Poi al cantiere del tetto e del fotovoltaico, odore anonimo che cede a sentori di prato in disgelo.
Ore 9.00, terza tappa, al cantiere della nuova palazzina residenziale, dove so che, tra vani, pareti e livelli, si annidano cartongessisti, intonacatori, idraulici, elettricisti. E mi aspetto, come segnaletica olfattiva, gli aromi di polveri e gessi, di malte, sabbie bagnate e metalli surriscaldati, di sigaretta forse.
Entro, imbocco la lignea scalinata centrale e un inaspettato odore di grigliata sagraiola mi sorprende a mezza rampa.
Penso di aver mal decodificato i segnali di inizio giornata, le narici intorpidite dal freddo.

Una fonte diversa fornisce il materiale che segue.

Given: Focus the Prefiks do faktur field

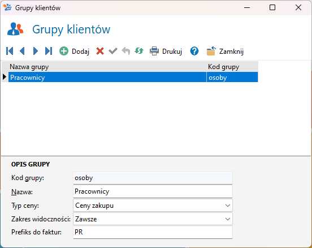Looking at the screenshot, I should [153, 232].
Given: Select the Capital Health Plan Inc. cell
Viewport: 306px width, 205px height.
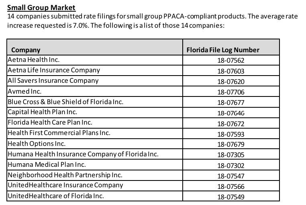Looking at the screenshot, I should (x=43, y=112).
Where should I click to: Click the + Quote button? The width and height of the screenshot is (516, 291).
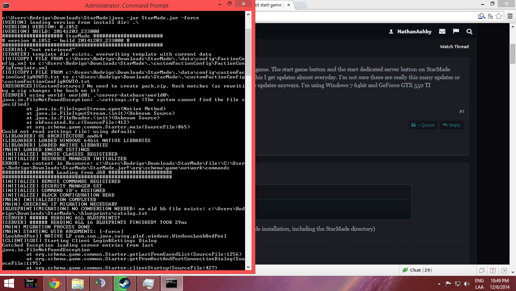tap(423, 125)
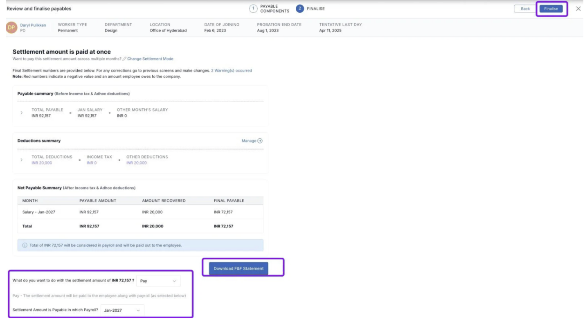The image size is (585, 331).
Task: View the 2 Warning(s) occurred link
Action: pyautogui.click(x=231, y=71)
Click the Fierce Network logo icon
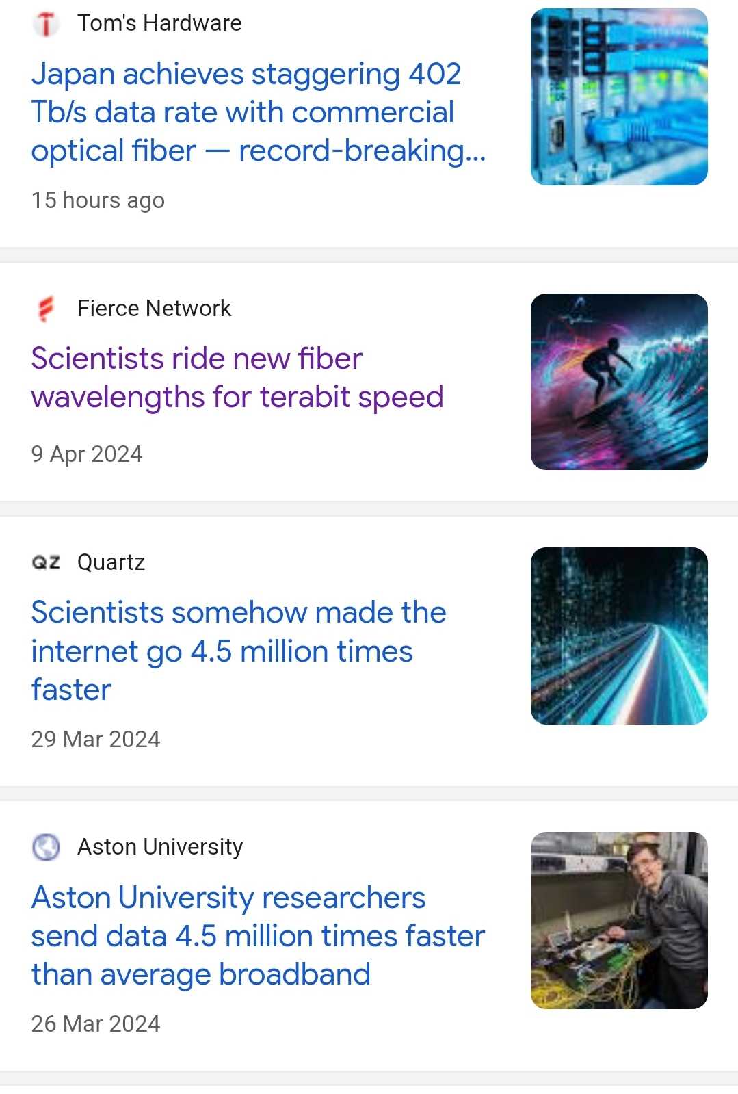 (x=46, y=309)
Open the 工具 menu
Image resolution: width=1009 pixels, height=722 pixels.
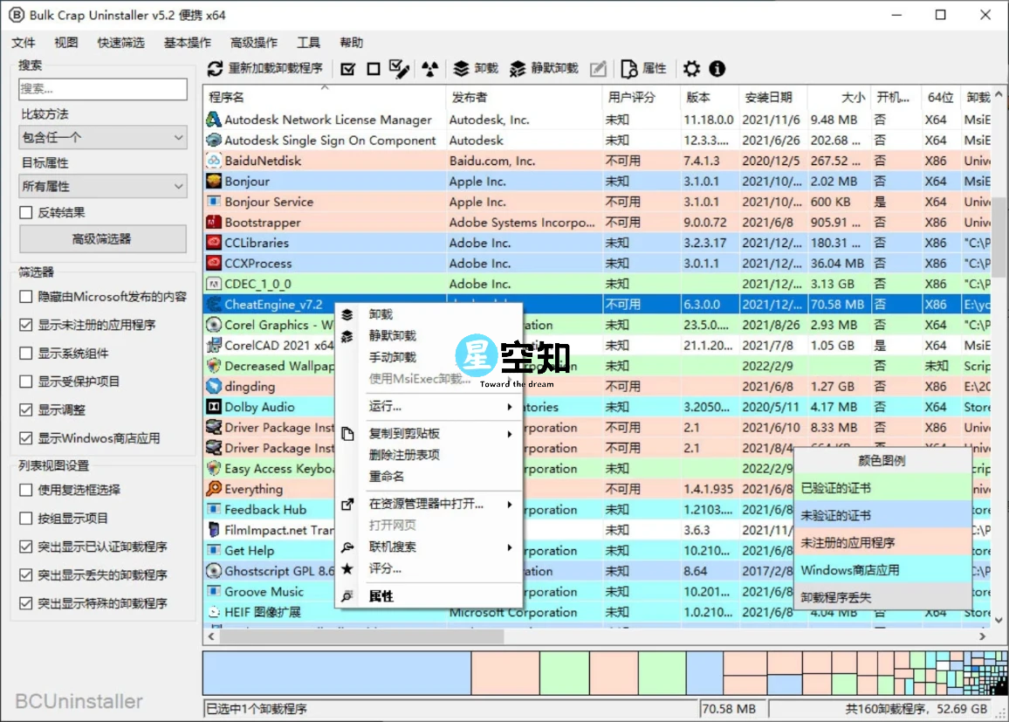(308, 42)
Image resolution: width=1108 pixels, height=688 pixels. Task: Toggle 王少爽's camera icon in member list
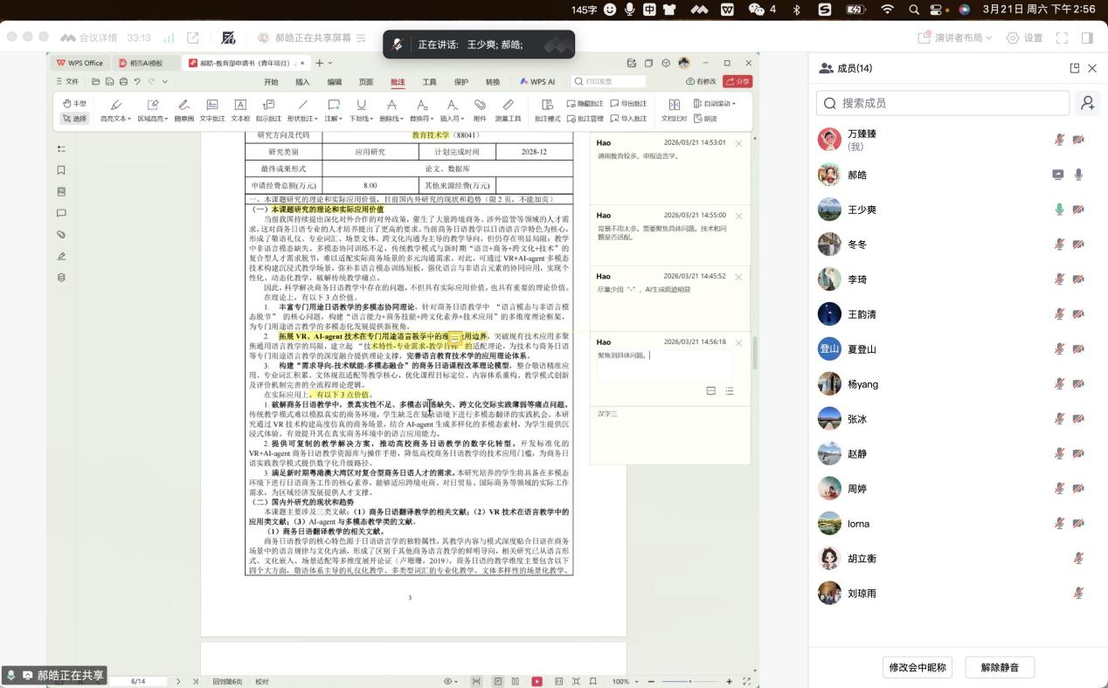coord(1079,210)
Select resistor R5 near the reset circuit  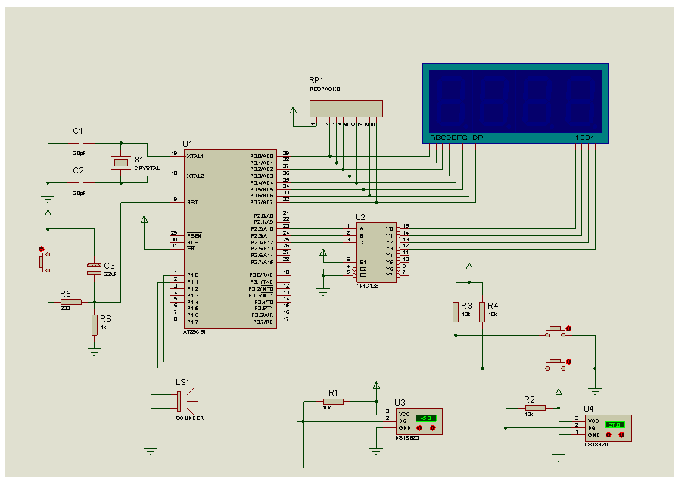click(x=70, y=301)
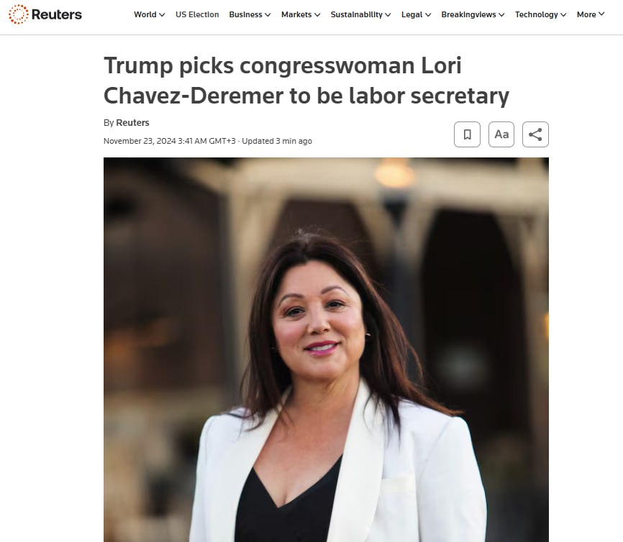This screenshot has height=542, width=623.
Task: Open text size options via Aa icon
Action: (x=501, y=134)
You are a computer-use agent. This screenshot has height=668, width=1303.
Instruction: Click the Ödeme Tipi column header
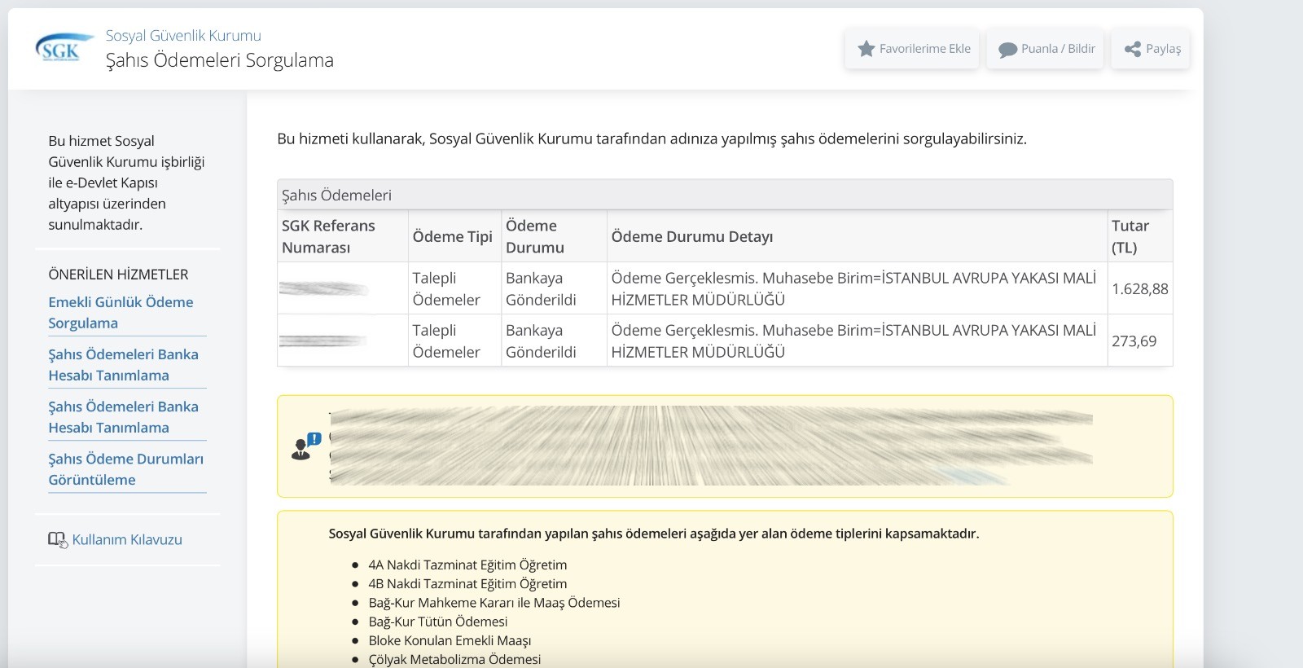click(x=452, y=236)
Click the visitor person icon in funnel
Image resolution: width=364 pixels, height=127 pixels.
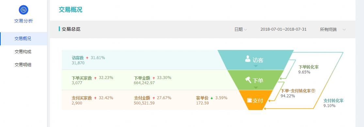(x=248, y=59)
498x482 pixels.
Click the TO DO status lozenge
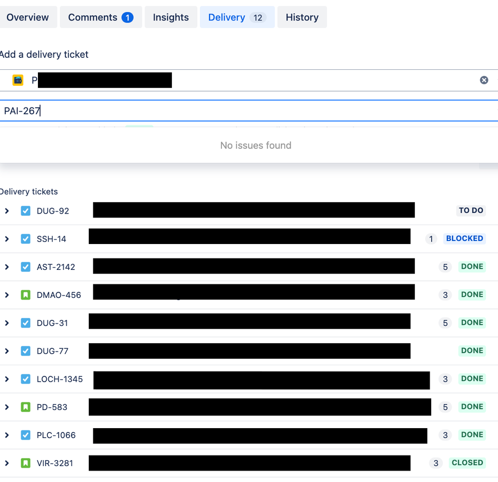tap(471, 211)
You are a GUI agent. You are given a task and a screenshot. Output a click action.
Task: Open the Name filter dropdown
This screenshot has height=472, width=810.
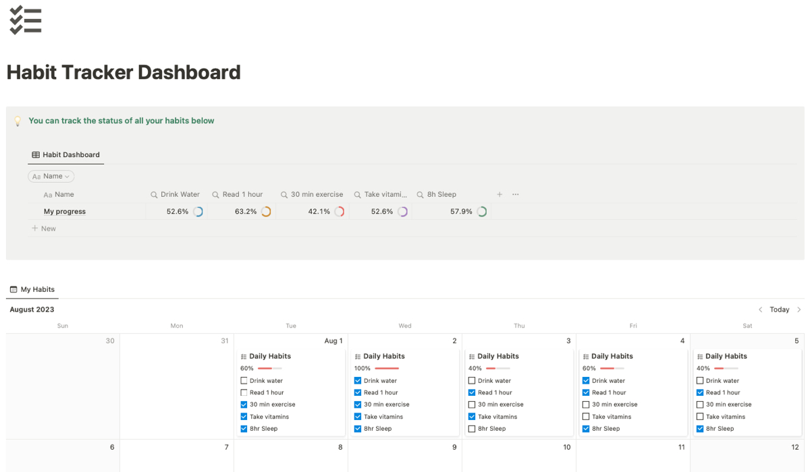point(51,176)
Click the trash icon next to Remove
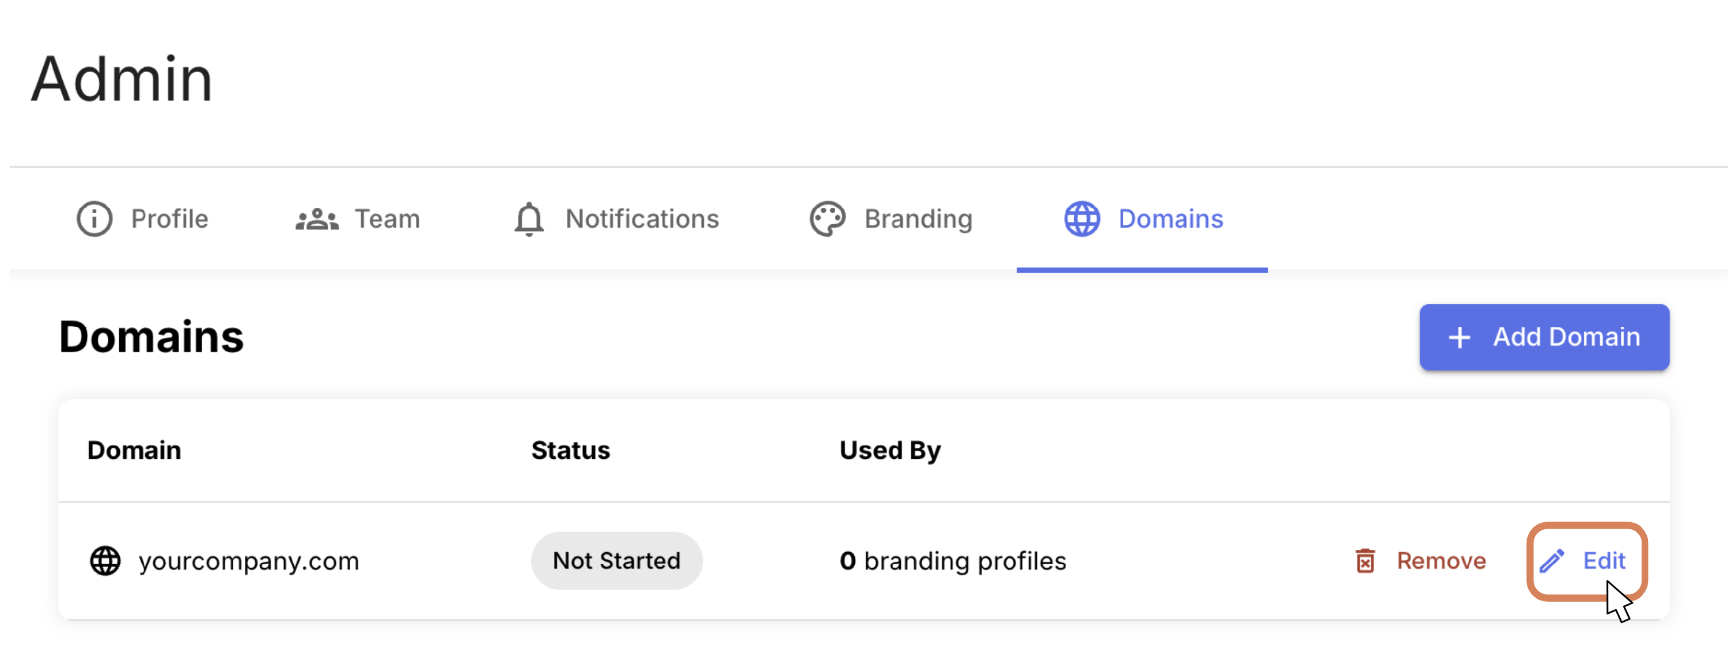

Ebbene no, quell’odore c’è proprio.
Penso che provenga magari da qualche previdente cucina di case vicine.
Ebbene no, è proprio lì, al secondo piano.
Griglia fumante, corpi del reato sparsi e ancora tiepidi, tracce incontrovertibili di una recente lavorazione in variante.
“Sono arrivato tardi” dico.
“Eh sì, abbiamo fatto alle 8.00” dice.
“Peccato, la prossima volta avvisatemi” dico.
“Va bene, ma… non è mica vietato, vero?” dice.
“Mah, non importa, direi che apprezzo l’iniziativa” dico.
“In effetti, erano niente male” dice.
“Vedo che ci sono avanzi” dico.
“No no, è che eravamo pieni e li abbiamo lasciati là sopra troppo. I se gà brusà” dice.
“Senti, esattamente cosa avete fatto?” dico.
“Salsicce e rape, con coca-cola e caffè” dice, con un sorriso che fa riecheggiare i sapori.
“Devo inserirle nel PSC, come procedura operativa per le riunioni di coordinamento” penso, facendo finta di non sorridere.